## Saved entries
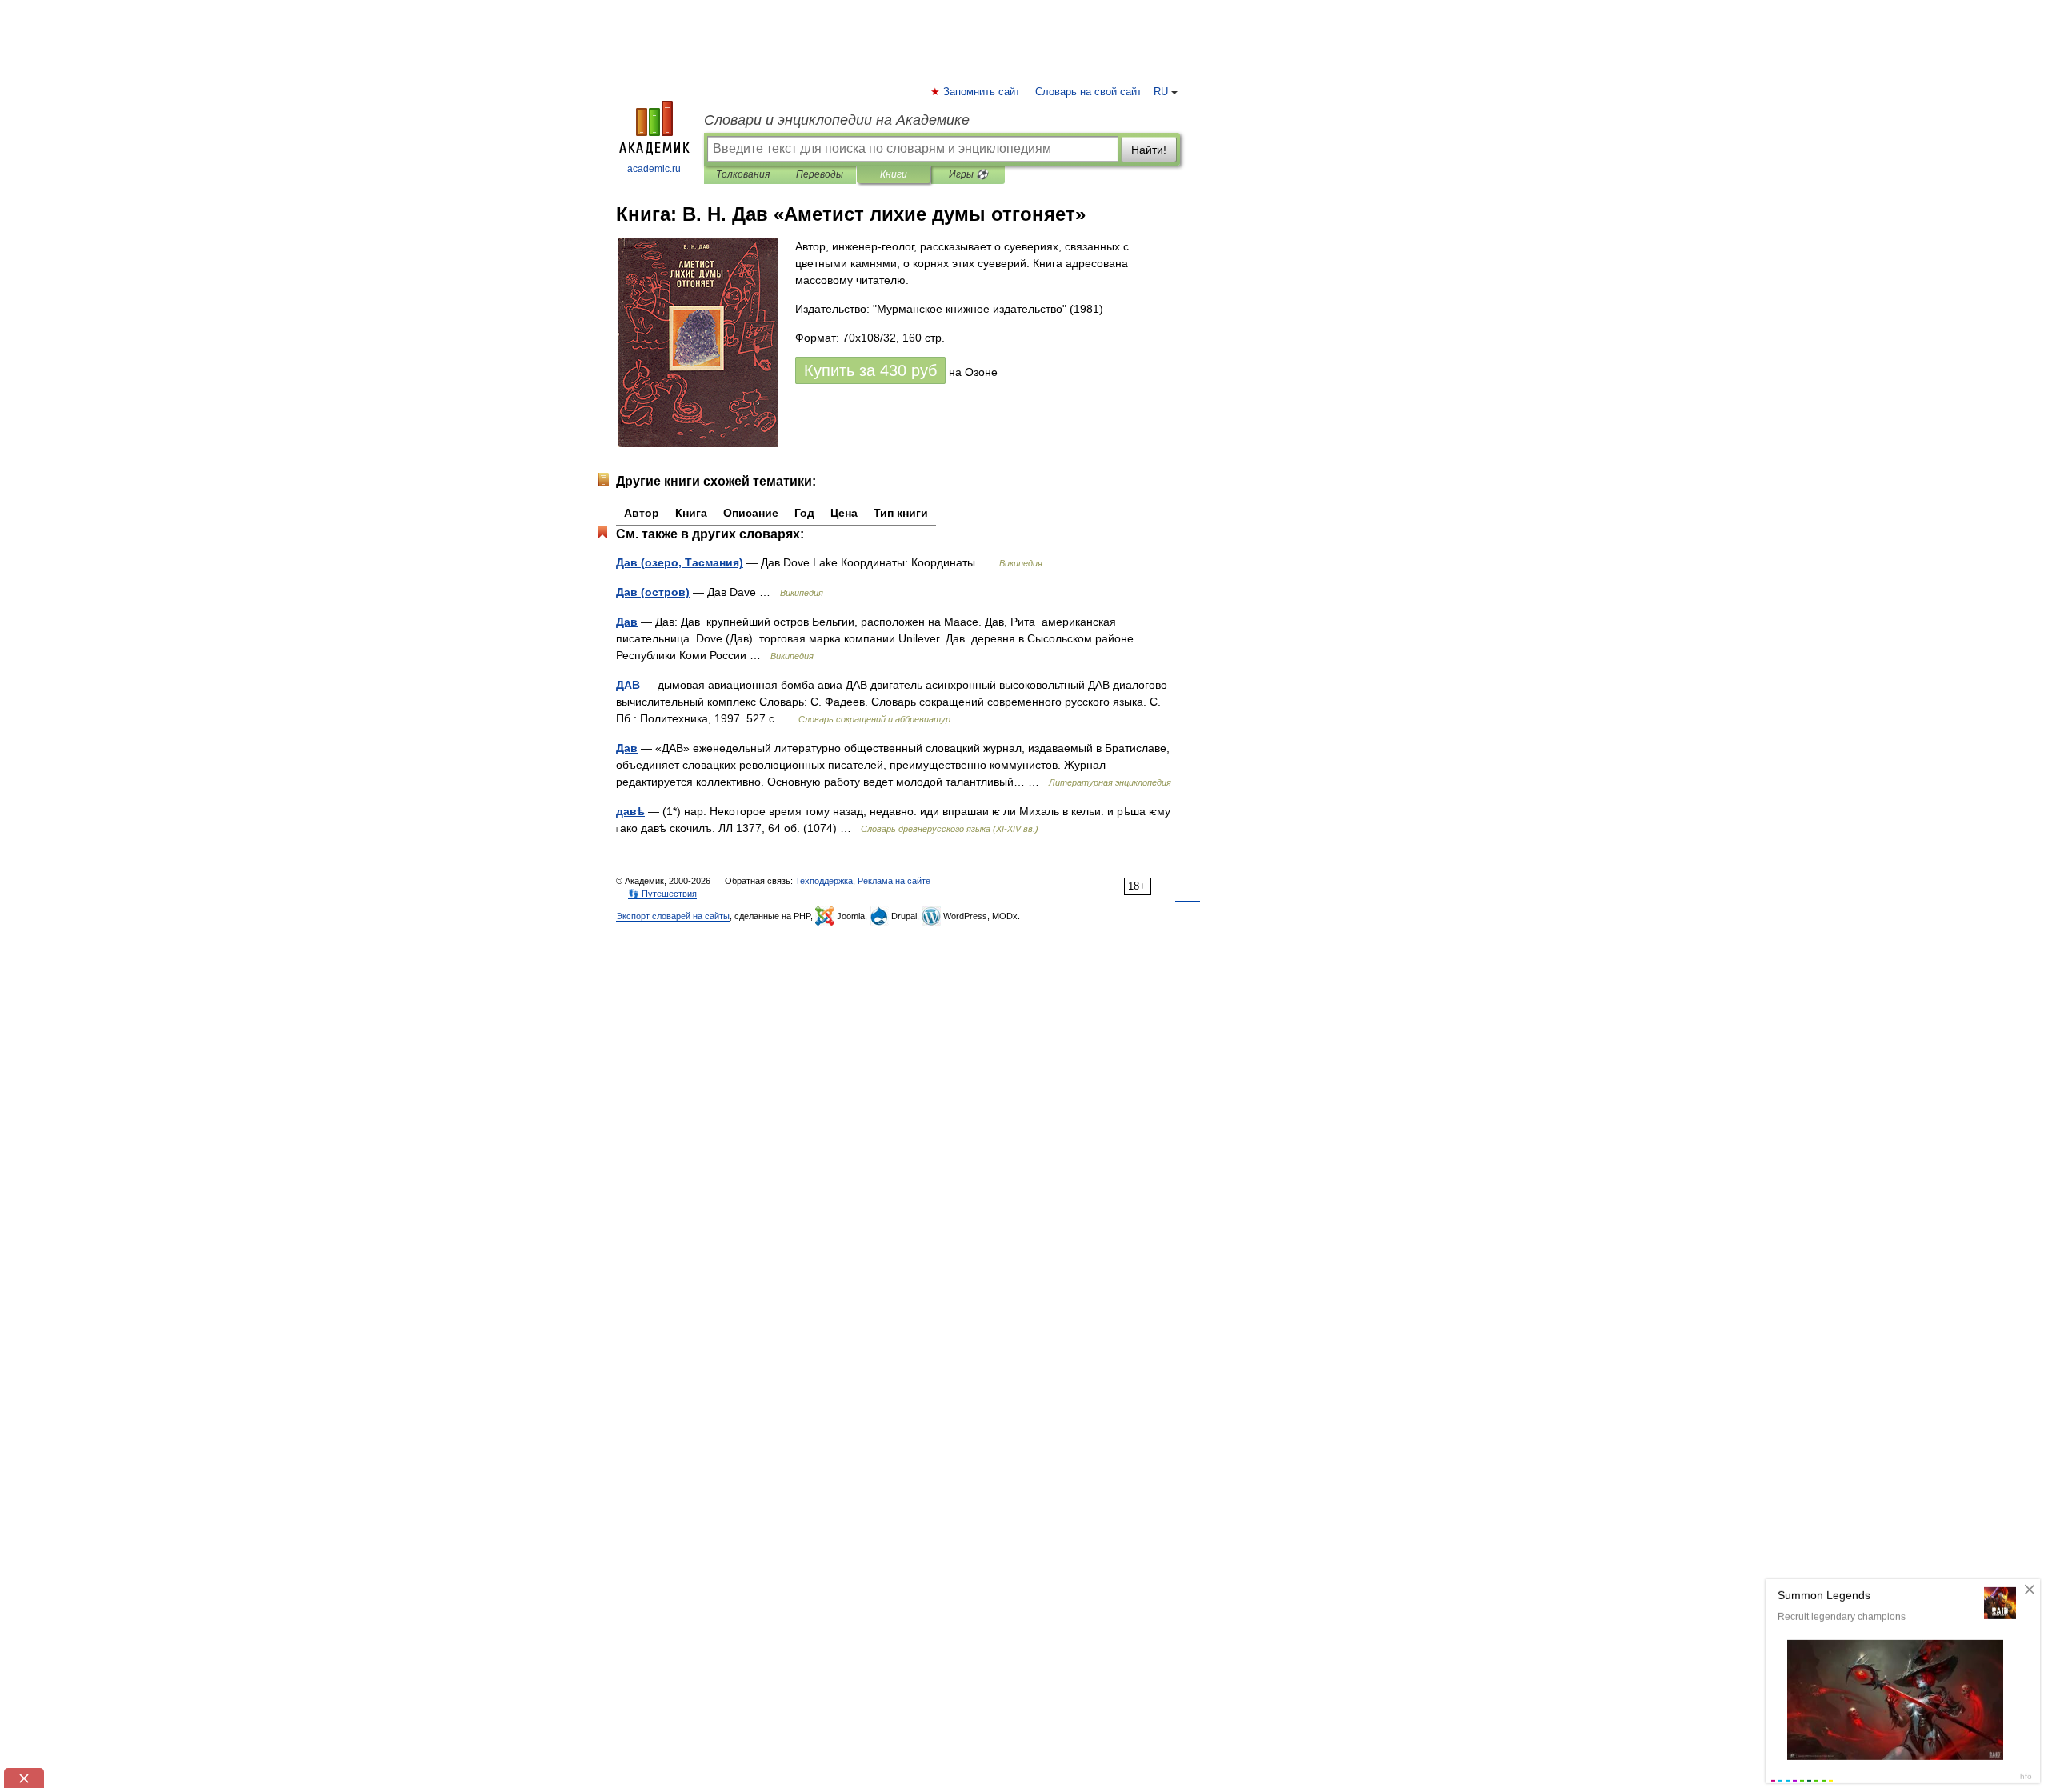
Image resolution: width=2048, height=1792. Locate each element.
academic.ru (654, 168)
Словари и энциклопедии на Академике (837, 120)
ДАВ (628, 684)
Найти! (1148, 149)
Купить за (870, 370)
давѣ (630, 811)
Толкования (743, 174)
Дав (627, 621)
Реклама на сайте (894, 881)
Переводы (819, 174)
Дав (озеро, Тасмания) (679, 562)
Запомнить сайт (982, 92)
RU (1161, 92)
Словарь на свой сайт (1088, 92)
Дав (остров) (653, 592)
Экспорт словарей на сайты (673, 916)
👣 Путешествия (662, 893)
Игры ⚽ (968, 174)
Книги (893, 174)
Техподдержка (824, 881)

## Action item
Output exactly the line containing "Купить за (870, 370)" together with every line after it, ending at the final line of the entries.

## Result for this task
Купить за (870, 370)
давѣ (630, 811)
Толкования (743, 174)
Дав (627, 621)
Реклама на сайте (894, 881)
Переводы (819, 174)
Дав (озеро, Тасмания) (679, 562)
Запомнить сайт (982, 92)
RU (1161, 92)
Словарь на свой сайт (1088, 92)
Дав (остров) (653, 592)
Экспорт словарей на сайты (673, 916)
👣 Путешествия (662, 893)
Игры ⚽ (968, 174)
Книги (893, 174)
Техподдержка (824, 881)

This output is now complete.